* [Texte]

"""

La cour constate que l’assureur ne conteste pas l’application de cette disposition légale mais qu’il conteste le lien de causalité de la lésion nouvelle avec l’accident.

La cour rejette que puisse être assimilée à la présente espèce une décision invoquée par la partie appelante (C. trav. Gand, 16 septembre 2011, R.G. n° 2010/AG/323), les éléments de fait n’étant pas comparables (absence d’incapacité permanente dans l’exemple auquel il est fait référence).

Elle rappelle que pour qu’il y ait lieu à appliquer l’article 25 de la loi, il faut que subsiste une incapacité permanente et que celle-ci soit aggravée, ne permettant plus à la victime d’exercer ses activités professionnelles (le renvoi étant fait dans la loi à l’octroi des indemnités journalières des articles 22, 23 et 23bis).

En ce qui concerne le lien de causalité entre la seconde lésion et l’accident du travail, la cour constate qu’il est établi. En outre, il y a eu une nouvelle période d’incapacité temporaire.

Il en découle que la mesure d’instruction telle qu’ordonnée par le tribunal se justifie. Elle en précise toutefois la mission, rappelant que l’article 23 n’exige pas que l’aggravation de l’incapacité permanente soit causée par les lésions de l’accident du travail (ainsi si une personne rendue aveugle par un accident heurte ultérieurement quelque chose du fait de sa cécité). L’hypothèse visée par la disposition légale est l’existence d’un lien de causalité avec l’accident lui-même.

La cour reprend encore l’exemple d’un accident qui aurait entraîné une lésion à une épaule, causant une incapacité permanente et, celle-ci étant ultérieurement aggravée du fait que quelque chose lui serait ultérieurement, dans le cadre de sa vie privée, tombé sur le pied.

"""

Entrées de données:
"""

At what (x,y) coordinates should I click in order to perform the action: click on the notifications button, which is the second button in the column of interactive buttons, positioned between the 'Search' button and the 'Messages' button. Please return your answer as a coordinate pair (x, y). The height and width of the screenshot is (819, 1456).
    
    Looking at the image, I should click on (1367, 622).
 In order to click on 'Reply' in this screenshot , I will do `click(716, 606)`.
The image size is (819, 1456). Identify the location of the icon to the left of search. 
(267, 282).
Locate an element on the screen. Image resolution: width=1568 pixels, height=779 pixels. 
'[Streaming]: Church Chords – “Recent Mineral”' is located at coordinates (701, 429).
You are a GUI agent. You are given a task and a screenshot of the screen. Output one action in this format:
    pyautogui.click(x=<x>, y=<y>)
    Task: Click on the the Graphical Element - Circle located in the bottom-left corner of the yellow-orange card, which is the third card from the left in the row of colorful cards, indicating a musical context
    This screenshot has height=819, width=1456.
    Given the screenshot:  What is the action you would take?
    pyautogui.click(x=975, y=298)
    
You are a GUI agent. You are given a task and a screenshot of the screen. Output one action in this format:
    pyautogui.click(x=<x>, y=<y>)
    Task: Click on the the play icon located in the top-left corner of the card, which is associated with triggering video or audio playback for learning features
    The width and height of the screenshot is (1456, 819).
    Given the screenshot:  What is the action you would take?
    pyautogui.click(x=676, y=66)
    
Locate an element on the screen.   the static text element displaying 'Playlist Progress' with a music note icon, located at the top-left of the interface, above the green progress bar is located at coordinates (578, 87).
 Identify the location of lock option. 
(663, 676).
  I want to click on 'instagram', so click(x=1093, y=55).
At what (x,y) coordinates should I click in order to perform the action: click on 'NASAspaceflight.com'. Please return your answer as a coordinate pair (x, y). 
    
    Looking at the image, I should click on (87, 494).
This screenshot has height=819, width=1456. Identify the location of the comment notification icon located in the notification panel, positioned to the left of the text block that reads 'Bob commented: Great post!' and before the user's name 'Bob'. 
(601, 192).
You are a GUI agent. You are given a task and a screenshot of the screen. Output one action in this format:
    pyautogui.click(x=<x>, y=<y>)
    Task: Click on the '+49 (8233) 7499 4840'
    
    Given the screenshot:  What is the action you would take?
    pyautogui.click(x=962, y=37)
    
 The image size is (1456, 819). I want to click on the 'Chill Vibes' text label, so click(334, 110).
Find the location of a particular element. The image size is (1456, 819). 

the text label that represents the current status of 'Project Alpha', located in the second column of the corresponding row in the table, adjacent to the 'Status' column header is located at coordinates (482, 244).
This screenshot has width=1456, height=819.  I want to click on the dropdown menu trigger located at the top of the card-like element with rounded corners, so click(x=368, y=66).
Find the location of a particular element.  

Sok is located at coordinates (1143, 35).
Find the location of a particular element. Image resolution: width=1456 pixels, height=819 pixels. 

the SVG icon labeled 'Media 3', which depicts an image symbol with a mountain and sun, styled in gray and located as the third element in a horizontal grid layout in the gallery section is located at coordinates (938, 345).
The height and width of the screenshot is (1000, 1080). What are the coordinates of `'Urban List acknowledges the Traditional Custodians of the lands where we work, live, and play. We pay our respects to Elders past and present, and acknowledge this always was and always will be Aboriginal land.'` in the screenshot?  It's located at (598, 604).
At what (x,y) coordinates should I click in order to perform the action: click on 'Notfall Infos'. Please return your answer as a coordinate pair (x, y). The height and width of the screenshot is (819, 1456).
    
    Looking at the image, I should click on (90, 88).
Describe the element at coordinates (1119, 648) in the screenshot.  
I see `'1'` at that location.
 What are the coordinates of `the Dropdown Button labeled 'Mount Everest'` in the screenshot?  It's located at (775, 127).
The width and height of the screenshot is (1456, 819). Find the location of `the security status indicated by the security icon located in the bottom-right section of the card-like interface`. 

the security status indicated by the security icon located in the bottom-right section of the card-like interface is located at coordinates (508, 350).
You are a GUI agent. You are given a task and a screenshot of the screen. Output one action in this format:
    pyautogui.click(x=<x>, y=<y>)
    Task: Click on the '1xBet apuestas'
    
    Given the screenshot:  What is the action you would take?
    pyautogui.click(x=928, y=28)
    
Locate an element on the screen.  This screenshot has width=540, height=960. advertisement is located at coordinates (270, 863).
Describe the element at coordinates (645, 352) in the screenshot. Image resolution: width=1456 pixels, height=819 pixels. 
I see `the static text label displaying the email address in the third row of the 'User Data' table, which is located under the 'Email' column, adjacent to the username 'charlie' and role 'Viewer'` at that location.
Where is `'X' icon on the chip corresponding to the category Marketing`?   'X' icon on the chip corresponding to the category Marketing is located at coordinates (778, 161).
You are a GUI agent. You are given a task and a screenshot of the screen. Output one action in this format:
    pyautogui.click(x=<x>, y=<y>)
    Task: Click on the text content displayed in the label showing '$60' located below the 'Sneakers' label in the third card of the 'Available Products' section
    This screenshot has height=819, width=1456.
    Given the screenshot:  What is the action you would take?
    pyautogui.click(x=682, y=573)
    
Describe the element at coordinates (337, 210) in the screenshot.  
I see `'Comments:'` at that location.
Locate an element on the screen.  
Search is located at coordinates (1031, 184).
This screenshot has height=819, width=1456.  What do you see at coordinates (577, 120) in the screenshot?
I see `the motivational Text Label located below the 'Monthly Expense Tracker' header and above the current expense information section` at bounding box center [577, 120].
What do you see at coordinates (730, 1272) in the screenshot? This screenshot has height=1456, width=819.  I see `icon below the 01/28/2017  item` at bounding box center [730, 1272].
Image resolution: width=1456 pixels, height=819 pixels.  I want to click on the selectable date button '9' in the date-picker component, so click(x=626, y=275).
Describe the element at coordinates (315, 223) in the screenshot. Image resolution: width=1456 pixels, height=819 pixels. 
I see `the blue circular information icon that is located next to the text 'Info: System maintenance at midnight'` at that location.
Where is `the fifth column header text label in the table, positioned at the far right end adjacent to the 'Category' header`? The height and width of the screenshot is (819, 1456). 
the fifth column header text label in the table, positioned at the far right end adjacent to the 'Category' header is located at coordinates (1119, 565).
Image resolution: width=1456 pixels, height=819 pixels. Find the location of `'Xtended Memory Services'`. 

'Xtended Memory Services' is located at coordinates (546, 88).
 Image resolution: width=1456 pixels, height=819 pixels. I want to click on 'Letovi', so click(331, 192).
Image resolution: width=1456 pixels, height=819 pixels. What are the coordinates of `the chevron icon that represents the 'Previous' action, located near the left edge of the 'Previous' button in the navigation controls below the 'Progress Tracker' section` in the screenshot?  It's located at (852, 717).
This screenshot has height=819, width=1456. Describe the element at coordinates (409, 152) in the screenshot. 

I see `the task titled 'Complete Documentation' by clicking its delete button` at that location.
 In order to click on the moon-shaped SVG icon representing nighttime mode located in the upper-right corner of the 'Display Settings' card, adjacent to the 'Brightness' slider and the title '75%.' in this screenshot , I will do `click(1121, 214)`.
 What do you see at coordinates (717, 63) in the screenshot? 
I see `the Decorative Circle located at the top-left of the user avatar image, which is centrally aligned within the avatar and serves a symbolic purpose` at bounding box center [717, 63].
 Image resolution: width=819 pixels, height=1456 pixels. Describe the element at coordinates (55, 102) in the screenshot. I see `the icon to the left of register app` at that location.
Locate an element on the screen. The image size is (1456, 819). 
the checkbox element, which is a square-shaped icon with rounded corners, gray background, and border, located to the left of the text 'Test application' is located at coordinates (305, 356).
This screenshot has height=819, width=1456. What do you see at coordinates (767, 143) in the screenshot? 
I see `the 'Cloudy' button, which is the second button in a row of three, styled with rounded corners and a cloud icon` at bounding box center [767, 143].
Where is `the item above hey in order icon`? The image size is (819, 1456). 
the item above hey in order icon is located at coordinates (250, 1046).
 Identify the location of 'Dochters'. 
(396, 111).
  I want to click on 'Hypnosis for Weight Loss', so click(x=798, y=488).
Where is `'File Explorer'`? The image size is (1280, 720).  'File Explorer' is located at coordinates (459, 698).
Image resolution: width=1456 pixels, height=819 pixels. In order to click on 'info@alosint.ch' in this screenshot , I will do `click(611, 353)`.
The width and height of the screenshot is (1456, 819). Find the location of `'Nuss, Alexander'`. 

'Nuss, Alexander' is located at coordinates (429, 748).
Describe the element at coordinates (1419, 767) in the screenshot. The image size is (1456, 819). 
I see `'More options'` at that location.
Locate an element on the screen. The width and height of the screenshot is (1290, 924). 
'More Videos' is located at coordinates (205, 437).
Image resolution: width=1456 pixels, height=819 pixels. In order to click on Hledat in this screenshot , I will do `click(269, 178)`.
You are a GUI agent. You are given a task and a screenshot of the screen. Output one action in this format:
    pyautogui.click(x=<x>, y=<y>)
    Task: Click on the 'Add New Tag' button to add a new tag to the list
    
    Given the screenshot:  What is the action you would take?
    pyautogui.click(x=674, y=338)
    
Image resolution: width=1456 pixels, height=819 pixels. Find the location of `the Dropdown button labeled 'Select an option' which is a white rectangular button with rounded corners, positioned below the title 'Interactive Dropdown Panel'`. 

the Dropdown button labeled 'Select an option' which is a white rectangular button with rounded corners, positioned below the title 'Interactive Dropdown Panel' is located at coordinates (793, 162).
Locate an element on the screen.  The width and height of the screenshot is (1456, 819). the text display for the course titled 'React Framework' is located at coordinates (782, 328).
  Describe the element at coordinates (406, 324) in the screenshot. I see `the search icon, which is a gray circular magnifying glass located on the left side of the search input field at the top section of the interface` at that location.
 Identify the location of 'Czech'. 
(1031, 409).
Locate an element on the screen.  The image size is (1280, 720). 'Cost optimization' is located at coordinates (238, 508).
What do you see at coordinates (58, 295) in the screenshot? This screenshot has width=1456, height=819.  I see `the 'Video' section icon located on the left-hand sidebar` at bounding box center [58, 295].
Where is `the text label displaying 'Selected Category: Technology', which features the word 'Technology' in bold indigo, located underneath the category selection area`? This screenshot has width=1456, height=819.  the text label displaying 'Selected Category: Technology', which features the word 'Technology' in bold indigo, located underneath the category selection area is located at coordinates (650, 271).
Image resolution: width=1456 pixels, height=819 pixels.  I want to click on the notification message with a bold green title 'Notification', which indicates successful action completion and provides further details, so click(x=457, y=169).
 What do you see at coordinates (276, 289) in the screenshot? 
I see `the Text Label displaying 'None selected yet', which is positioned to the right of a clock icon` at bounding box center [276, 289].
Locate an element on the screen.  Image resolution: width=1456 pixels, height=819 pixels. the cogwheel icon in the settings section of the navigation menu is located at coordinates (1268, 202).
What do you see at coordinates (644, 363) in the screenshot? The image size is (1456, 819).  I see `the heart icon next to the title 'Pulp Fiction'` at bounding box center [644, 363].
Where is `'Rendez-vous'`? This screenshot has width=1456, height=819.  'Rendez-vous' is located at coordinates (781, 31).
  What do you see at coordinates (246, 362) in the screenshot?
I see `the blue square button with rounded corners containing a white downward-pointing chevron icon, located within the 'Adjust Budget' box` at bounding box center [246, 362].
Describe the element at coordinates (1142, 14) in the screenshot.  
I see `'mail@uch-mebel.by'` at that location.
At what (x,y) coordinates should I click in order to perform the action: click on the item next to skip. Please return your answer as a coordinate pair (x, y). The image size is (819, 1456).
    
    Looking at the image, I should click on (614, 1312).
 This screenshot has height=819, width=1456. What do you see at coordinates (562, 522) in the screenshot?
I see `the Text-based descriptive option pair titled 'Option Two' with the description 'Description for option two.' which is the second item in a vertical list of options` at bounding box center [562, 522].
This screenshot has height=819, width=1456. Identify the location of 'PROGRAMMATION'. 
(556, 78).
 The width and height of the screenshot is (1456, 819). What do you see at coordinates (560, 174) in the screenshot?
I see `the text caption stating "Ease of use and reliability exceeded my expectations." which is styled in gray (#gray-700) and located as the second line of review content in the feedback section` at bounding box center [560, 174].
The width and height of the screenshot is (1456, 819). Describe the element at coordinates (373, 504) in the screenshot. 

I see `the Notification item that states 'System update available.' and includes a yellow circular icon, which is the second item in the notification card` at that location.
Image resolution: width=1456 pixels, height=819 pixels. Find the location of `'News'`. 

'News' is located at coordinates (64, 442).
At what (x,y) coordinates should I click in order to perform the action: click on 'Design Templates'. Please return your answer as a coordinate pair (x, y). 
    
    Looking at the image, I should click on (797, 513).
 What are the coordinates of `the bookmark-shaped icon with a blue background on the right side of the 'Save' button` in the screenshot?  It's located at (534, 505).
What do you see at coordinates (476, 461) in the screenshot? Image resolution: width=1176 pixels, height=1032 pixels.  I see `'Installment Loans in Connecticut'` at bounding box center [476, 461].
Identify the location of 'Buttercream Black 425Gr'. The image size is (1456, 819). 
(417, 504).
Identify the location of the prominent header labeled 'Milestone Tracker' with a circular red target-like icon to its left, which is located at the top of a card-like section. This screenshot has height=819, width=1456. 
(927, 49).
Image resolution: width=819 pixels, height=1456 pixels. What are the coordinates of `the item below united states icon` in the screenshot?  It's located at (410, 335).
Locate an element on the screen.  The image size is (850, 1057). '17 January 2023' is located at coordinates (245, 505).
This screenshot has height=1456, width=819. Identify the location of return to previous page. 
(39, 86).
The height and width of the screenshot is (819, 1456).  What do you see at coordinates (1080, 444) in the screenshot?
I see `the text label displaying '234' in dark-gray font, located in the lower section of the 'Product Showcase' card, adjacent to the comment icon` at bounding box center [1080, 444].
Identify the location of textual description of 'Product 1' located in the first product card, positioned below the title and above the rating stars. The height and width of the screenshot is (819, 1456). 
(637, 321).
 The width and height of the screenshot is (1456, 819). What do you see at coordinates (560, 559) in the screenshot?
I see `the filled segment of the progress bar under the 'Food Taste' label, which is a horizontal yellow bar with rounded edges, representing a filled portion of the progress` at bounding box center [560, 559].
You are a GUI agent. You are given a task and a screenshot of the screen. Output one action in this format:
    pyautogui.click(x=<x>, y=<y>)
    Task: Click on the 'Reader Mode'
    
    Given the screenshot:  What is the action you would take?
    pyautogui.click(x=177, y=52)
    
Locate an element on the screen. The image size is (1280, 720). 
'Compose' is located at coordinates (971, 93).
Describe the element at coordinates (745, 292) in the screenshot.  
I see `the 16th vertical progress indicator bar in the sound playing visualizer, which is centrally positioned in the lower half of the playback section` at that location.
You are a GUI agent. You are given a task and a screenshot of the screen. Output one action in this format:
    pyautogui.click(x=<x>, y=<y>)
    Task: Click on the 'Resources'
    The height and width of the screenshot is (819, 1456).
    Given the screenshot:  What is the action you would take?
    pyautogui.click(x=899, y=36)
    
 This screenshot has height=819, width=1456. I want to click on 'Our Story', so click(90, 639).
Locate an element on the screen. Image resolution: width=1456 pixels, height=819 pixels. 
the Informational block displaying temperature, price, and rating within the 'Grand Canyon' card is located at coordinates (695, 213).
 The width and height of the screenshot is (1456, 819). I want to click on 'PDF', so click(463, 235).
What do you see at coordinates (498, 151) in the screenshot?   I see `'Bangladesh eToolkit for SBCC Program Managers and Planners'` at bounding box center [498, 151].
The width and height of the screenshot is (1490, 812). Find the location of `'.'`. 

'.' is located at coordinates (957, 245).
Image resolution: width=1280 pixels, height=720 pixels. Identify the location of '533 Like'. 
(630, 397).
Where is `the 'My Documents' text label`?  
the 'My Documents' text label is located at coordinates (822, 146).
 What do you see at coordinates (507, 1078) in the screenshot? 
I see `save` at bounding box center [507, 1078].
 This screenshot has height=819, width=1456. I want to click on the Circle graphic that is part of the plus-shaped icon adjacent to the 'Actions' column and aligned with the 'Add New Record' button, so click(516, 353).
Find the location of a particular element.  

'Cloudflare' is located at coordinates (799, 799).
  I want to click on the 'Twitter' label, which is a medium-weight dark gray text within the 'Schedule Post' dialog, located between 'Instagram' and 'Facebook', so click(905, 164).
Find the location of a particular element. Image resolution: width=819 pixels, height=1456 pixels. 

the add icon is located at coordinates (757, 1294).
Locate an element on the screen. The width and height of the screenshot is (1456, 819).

"""

* [Consigne] Restituez sans modification le passage du texte sur l'accident du travail qui va de « Il en découle » jusqu'à « sur le pied. », ces deux segments compris.

* [Réponse]
Il en découle que la mesure d’instruction telle qu’ordonnée par le tribunal se justifie. Elle en précise toutefois la mission, rappelant que l’article 23 n’exige pas que l’aggravation de l’incapacité permanente soit causée par les lésions de l’accident du travail (ainsi si une personne rendue aveugle par un accident heurte ultérieurement quelque chose du fait de sa cécité). L’hypothèse visée par la disposition légale est l’existence d’un lien de causalité avec l’accident lui-même.

La cour reprend encore l’exemple d’un accident qui aurait entraîné une lésion à une épaule, causant une incapacité permanente et, celle-ci étant ultérieurement aggravée du fait que quelque chose lui serait ultérieurement, dans le cadre de sa vie privée, tombé sur le pied.